Your task - Among the records below, find each line that includes the string "panel" and copy it.

=====

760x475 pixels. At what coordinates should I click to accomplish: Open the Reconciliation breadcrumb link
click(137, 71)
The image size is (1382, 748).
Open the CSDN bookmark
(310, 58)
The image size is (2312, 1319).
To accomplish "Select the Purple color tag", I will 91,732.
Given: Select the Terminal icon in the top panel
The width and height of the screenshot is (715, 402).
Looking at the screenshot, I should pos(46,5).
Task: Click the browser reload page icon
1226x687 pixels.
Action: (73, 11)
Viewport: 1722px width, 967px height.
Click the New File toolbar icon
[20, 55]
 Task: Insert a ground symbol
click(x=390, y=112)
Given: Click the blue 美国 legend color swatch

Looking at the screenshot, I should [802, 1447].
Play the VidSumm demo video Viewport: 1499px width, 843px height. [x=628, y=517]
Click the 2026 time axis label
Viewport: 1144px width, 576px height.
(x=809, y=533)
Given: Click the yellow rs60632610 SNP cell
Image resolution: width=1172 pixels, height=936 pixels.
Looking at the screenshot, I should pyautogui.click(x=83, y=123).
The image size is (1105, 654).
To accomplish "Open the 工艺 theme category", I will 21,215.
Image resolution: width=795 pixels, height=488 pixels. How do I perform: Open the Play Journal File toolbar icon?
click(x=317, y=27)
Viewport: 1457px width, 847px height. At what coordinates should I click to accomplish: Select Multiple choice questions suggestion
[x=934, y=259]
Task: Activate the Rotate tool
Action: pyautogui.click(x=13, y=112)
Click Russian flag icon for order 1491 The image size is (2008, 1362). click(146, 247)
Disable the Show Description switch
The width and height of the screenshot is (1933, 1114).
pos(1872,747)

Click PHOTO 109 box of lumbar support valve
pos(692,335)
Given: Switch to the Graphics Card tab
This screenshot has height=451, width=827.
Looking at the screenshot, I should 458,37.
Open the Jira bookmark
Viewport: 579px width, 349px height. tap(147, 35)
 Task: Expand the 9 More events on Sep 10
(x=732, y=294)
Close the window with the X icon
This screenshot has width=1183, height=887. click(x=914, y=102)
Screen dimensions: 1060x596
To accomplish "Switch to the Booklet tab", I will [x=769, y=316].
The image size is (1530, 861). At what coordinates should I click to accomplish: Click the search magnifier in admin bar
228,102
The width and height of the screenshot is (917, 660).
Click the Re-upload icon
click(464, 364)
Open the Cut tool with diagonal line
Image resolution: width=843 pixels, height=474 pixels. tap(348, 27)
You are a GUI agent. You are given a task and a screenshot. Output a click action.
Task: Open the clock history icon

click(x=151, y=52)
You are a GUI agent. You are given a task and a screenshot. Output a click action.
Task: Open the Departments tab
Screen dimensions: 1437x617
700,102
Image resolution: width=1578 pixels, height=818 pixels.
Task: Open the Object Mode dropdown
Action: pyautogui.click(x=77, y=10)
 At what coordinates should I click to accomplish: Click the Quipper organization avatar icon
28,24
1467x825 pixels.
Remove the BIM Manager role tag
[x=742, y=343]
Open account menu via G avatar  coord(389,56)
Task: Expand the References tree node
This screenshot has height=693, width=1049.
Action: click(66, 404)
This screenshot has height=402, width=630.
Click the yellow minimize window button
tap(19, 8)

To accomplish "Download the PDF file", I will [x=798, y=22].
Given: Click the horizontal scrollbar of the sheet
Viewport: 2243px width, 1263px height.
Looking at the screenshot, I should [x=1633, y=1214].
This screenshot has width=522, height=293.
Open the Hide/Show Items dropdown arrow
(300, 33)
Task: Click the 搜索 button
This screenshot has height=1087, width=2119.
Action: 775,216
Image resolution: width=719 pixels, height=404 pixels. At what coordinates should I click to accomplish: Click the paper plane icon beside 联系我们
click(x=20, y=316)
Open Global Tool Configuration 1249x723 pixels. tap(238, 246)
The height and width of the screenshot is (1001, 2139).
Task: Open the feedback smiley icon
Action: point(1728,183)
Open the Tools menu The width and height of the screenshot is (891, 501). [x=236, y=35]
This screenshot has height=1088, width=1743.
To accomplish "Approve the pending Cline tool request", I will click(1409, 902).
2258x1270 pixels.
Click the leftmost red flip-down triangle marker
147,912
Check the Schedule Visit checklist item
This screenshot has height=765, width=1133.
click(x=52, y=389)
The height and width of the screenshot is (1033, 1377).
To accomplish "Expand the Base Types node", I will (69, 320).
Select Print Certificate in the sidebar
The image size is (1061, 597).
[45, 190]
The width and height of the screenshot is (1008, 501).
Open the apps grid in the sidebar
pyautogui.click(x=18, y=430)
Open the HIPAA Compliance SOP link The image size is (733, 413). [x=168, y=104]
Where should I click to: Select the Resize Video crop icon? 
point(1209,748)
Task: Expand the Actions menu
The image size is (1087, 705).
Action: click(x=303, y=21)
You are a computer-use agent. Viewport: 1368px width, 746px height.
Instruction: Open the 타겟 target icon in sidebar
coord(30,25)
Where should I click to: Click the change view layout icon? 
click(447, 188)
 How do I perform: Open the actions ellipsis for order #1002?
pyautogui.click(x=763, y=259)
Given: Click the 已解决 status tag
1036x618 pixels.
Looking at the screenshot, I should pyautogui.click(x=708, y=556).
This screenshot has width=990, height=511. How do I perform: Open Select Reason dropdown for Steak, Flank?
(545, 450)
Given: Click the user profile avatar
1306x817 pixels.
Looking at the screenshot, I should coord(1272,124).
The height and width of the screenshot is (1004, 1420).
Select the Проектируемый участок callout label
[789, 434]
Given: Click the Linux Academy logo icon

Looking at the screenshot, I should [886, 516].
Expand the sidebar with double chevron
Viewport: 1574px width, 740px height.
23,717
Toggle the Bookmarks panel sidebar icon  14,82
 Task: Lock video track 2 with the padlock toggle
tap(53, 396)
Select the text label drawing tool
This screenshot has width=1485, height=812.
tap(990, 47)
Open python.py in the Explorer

=====

Result -
Given: Select the Terminal icon in the top panel
Toggle the Bookmarks panel sidebar icon  14,82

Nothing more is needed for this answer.